One comment from Phil was notable for its honesty and accuracy, the other just a sign of these wacky times.
Sands: You nervous at all...about the wrist?
Mickelson: I'm uncertain whether or not it's going to hold up on some of the shots out of the rough. It's been hurt in this rough before. Yesterday, 5, 6 people got hurt that Jim Weathers had to go work on. I think this golf course is a physical hazard to the players. I don't think that that has been very well thought out. So I think every player should be concerned--not just me--when they hit a shot in the rough.
I know I've shared my bias on this as someone who had a wrist injury and as someone who finds it pitiful that rough is harvested like a crop so grown men can compensate for some mysteriously vacant portion of their golfing soul that believes this torture rewards skill, but isn't there something seriously wrong with the game when antics like rough-on-steroids could impact our national championship and potential damage the well-being of a player and his career?
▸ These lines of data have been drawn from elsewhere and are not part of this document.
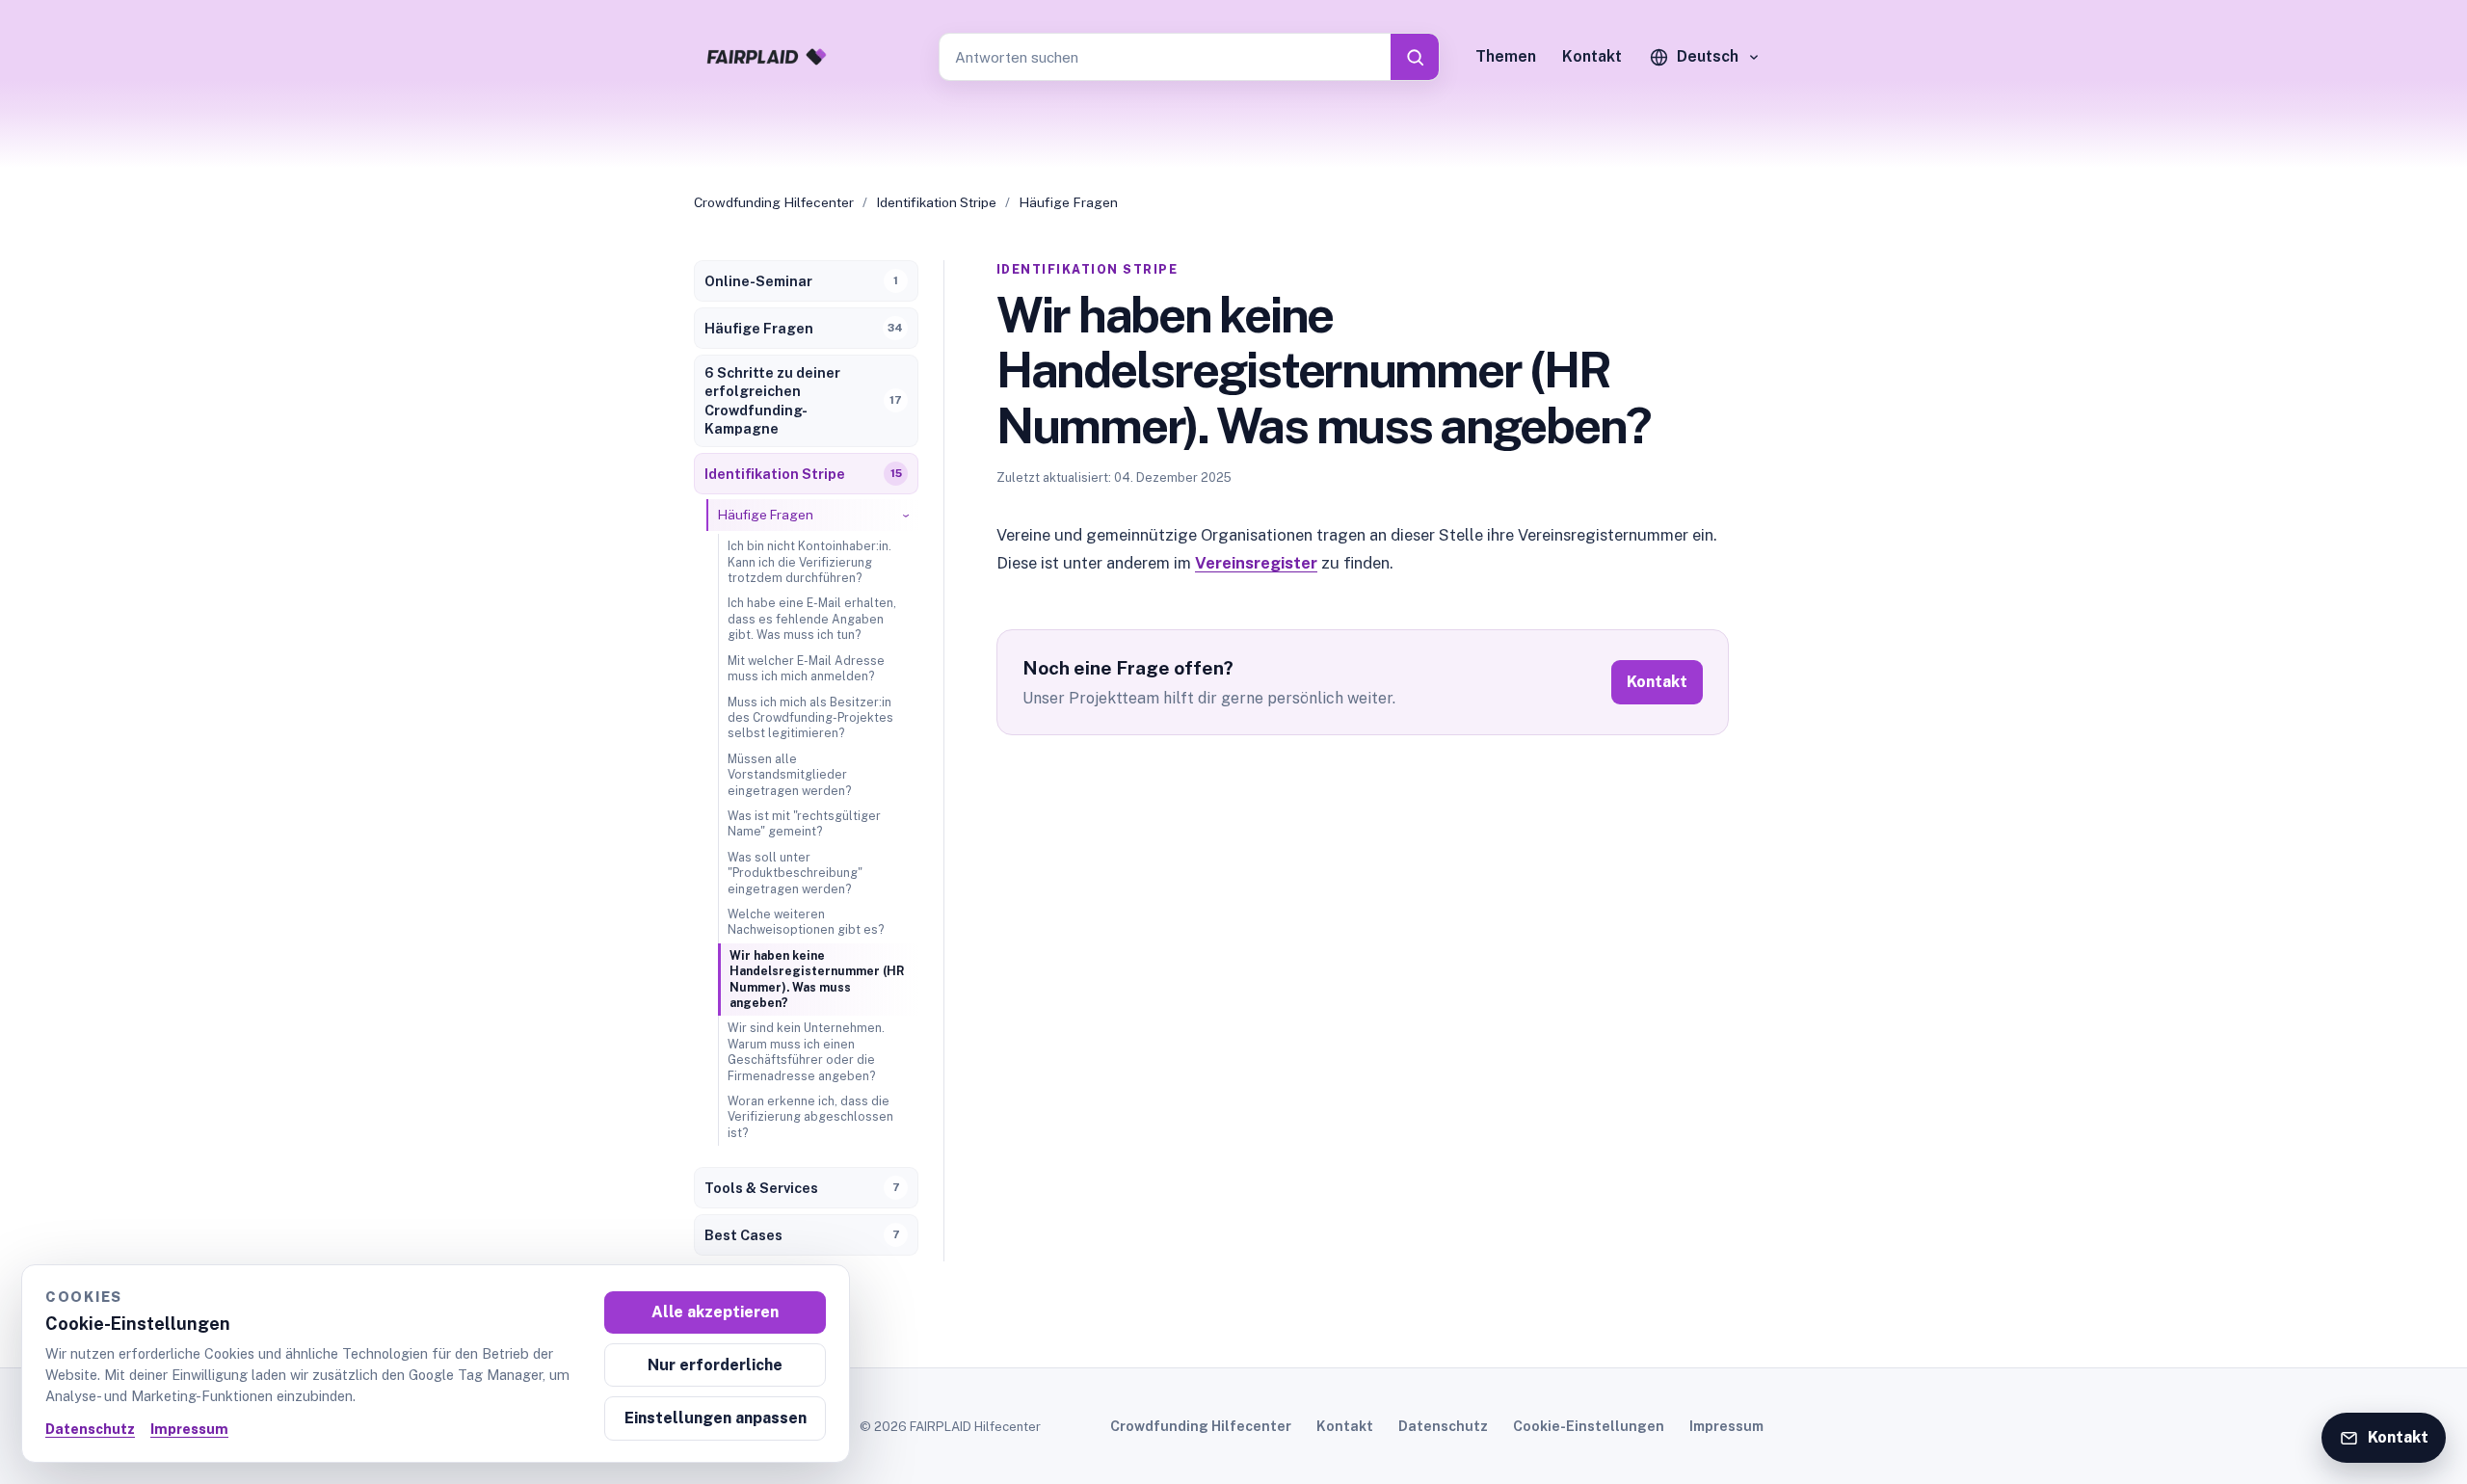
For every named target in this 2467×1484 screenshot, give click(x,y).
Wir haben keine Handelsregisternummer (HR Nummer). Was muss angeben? (816, 979)
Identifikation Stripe (936, 202)
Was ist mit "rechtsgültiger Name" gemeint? (804, 823)
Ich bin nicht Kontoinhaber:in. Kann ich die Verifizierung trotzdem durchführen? (809, 562)
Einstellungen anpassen (715, 1418)
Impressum (1726, 1426)
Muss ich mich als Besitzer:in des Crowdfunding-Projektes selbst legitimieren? (810, 718)
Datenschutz (1443, 1426)
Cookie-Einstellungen (1588, 1426)
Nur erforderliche (715, 1365)
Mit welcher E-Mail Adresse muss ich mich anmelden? (806, 668)
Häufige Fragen (1068, 202)
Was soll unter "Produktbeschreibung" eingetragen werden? (795, 873)
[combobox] (1165, 57)
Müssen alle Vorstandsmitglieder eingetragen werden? (789, 775)
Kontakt (1592, 56)
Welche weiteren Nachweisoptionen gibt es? (806, 922)
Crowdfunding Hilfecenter (774, 202)
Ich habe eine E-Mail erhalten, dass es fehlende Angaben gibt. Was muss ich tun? (812, 619)
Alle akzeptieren (715, 1312)
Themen (1505, 56)
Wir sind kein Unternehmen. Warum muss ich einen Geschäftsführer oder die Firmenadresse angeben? (806, 1051)
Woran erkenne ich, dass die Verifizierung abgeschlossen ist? (810, 1117)
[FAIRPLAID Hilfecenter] (766, 57)
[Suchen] (1415, 57)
Anyway, here's the part where the modern player mentality of having consistent greens throughout the course is a bit hard for me to relate to. Continuing on after his comments about the rough...
Mickelson: This has forced me to prepare on the greens. Pelz and I have been out here on the greens this weekend, I feel like I have a good concept of how the putts break but also the speeds. You know the speeds have fluctuated tremendously from green to green. And I know they're doing the best, but they do the same thing to each green. They cut it the same height, roll it the same for every green. Well that's just ridiculous because you have greens that are high that are more exposed and get more wind and greens that are low that get a lot more moisture, so the fluctuation in the greens have been up to four and half feet from the fastest to the slowest. And so I think guys are going to struggle and I think that on the greens I may have an advantage knowing what the actual green speed is.
I guess this is where I would say to Phil that you knowing the varying speeds of each green is a cool thing and that attempts to make speeds uniform would be more contrived than what's out there now.